### What is required
Reproduce everything from the line that contains "Click the help question mark icon" down to the line that contains "Task: Pick 中央揃え for 下部テキストの表示位置" in the listing below, word for word and nothing more. Leave the pictures out.

:::

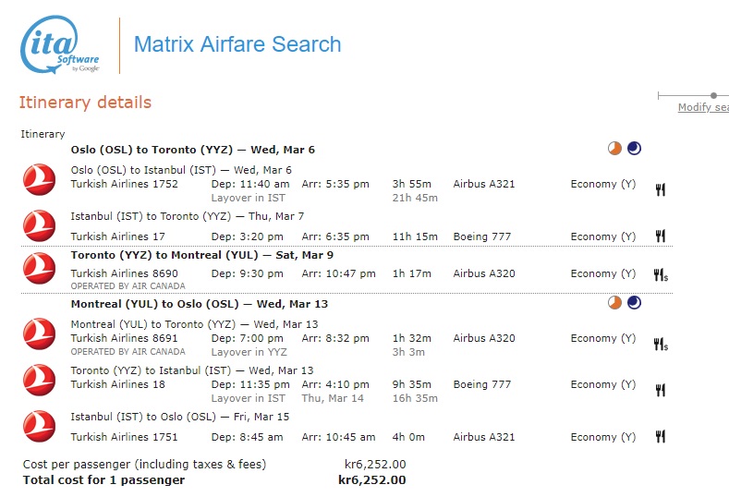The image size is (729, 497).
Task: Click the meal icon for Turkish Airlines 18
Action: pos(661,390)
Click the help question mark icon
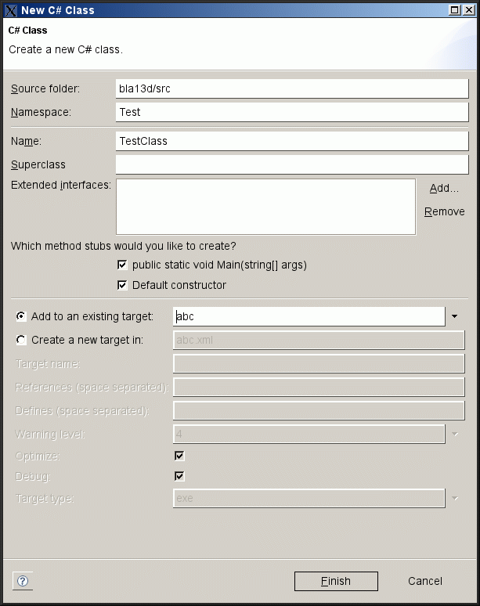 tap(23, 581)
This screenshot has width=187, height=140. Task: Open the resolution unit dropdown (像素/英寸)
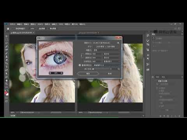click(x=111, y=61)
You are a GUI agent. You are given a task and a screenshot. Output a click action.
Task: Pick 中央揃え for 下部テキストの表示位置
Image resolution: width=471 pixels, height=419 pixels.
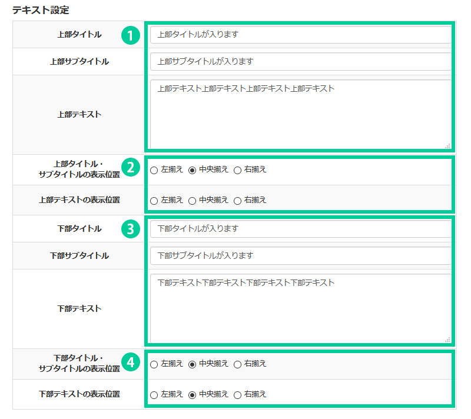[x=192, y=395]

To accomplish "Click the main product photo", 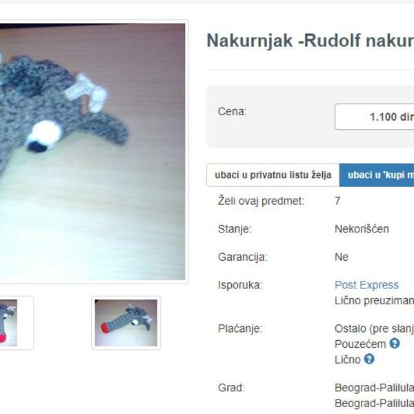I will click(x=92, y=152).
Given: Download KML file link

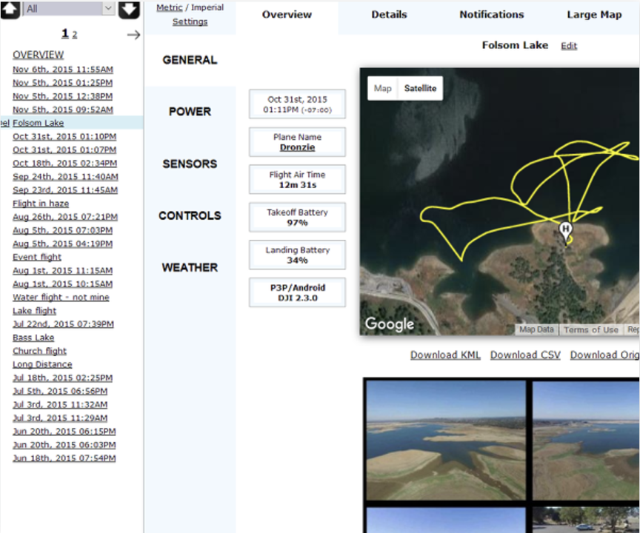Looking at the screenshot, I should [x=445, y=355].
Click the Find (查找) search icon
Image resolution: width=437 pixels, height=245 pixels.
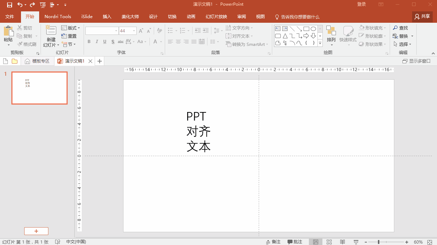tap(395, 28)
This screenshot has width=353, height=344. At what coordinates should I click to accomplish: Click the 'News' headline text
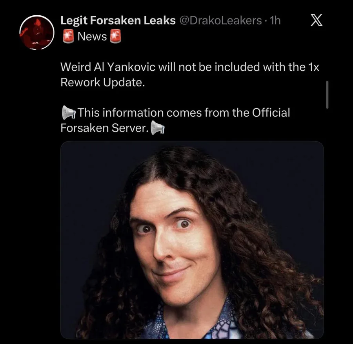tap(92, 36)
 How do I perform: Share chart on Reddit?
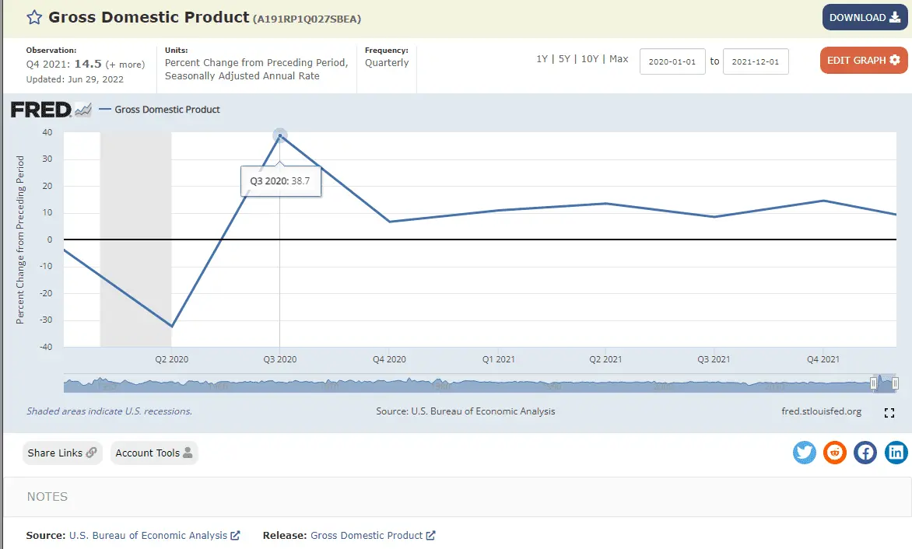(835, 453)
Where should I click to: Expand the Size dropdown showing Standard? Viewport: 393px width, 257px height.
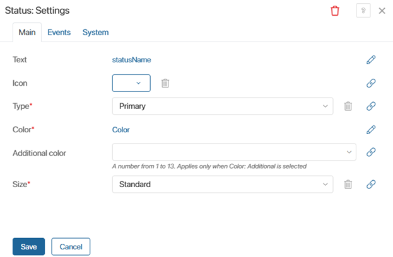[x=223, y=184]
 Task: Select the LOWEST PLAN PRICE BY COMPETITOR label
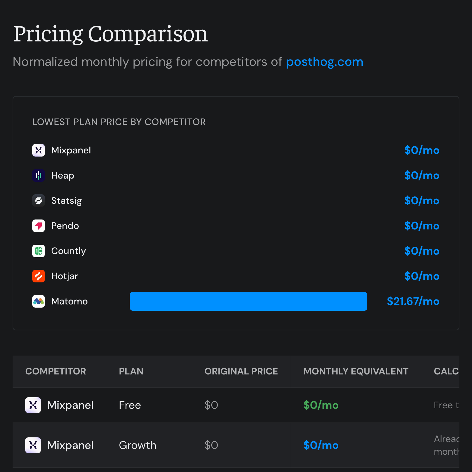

:::

### Answer to the exercise
Click the help question mark icon
 tap(23, 581)
This screenshot has width=187, height=140. Task: Open the resolution unit dropdown (像素/英寸)
click(x=111, y=61)
You are a GUI agent. You are given a task and a screenshot. Output a click action.
Task: Pick 中央揃え for 下部テキストの表示位置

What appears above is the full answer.